We Were the Lucky Ones

Title:  We Were the Lucky Ones
Author:  Georgia Hunter
Publication Information:  Viking. 2017. 416 pages.
ISBN:  0399563083 / 978-0399563089

Book Source:  I received this book through the Penguin First to Read program free of cost in exchange for an honest review.

Opening Sentence:  "It wasn't his plan to stay up all night."

Favorite Quote:  "She'd watched from then on as every basic truth of the life she once knew - her home, her family, her safety - was thrown to the wind. Now, those fragments of her past have begun to drift back down to earth, and for the first time in over half a decade she has allowed herself to believe that, with time and patience, she might just be able to stitch together a semblance of what was. It will never be the same - she's wise enough to understand that. But they are here, and for the most part, together, which has begun to feel like something of a miracle."

They were the lucky ones. Not because something wonderful happened. Rather because something unimaginable happened, and they persevered. Though published as a novel, this book is the story of one family and their experiences through World War II and the Holocaust. According to the author's acknowledgements, the book is based on oral histories. "The book began as a simple promise to record my family's story, something I need to do for myself, for the Kurcs, for my son, and for his children and their great-grandchildren and so on."

This is the story of the Kurc family. Polish and Jewish, they lived a simple life in the town of Radom. The story begins in 1939. Sol and Nechuma Kurc run their shop and are surrounded by the love of their adult children - Genek, Mila, Addy, Jakob and Halina. Halina is the youngest, twenty-two at the start of the war. Each of the five is pursuing jobs, careers, relationships, and all that life has to offer. Addy, the author's grandfather, is in Paris. The rest still live in and around Radom, Poland.

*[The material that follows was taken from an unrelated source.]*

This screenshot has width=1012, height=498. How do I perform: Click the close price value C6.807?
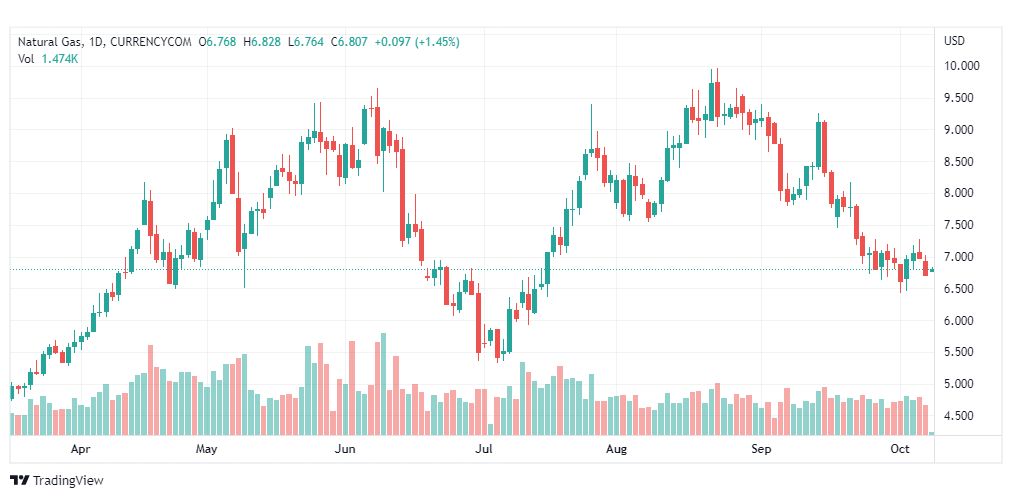[349, 42]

The war and its atrocities arrives. The family scatters, and over the course of the war, their lives take different directions. The story goes back and forth between each of their perspectives. The eyes of this one family capture so many different facets of what people endured - ghettos, constraints, near starvation, work camps, army life, pogroms, arrests, killings .... The list goes on an on. A family trying to live its life is thrust into war with no chance of escape.  No one family member knows the fate of the other. Hope and courage is all that holds them together. They endure.

 At first, as a reader, it is challenging to remember who is who and who is experiencing what. With seven immediate family members, spouses, children, and friends, the book has a lot of characters. A family tree or a list of characters and relationship would be helpful for the beginning of the book. However, then, the experience of each is unique and so very sad in its own way, that soon the movement between the different perspectives ceases to present a challenge. Individually, I begin to follow each story, and together, they form not only a horrific image of the war but also a beautiful picture of family, love, and tenacity.

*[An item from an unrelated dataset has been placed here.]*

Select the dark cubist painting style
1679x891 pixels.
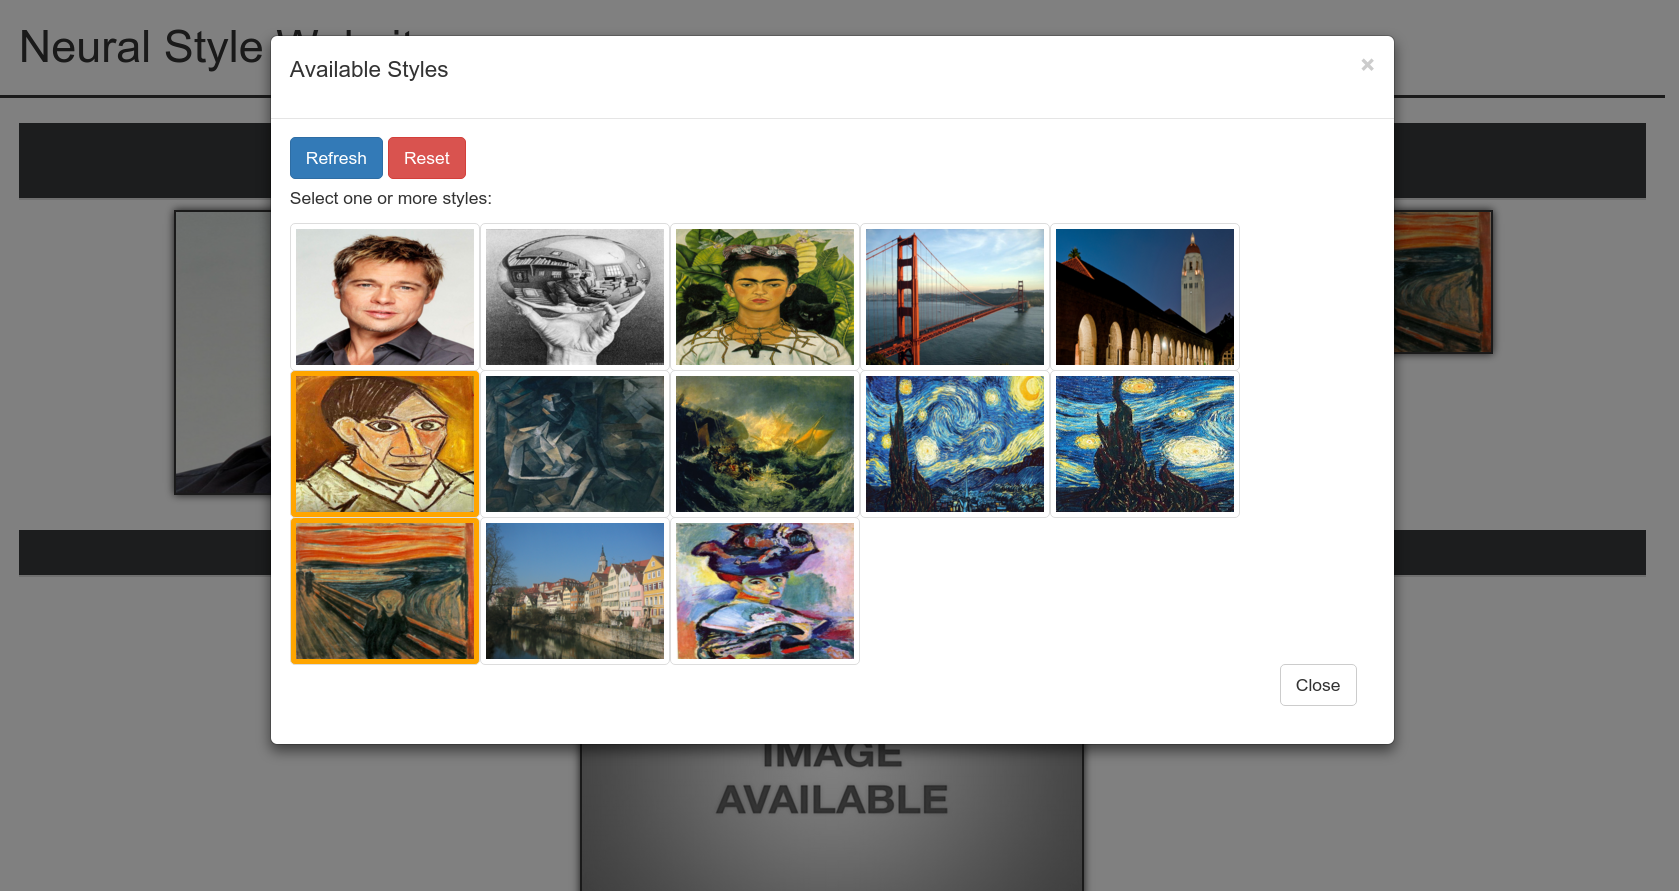click(x=575, y=444)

What sets this book apart from other books I have read about the Holocaust is its simultaneously narrow and expansive scope. Amazingly, this is the story of one family. Yet, it reaches across Poland, Siberia, France, Northern Africa, Italy, South America, and even the United States of America. This is a story of survival in war. It is also a refugee story. "The idea of leaving behind all that was once theirs - their home, their street, the shop, their friends - is nearly impossible to conceive. But ... those things are the things of the past. Of a life that no longer exists." Their destinations:  Italy and the United States of America for these places offer hope beyond the devastation. This is a remarkable story of survival.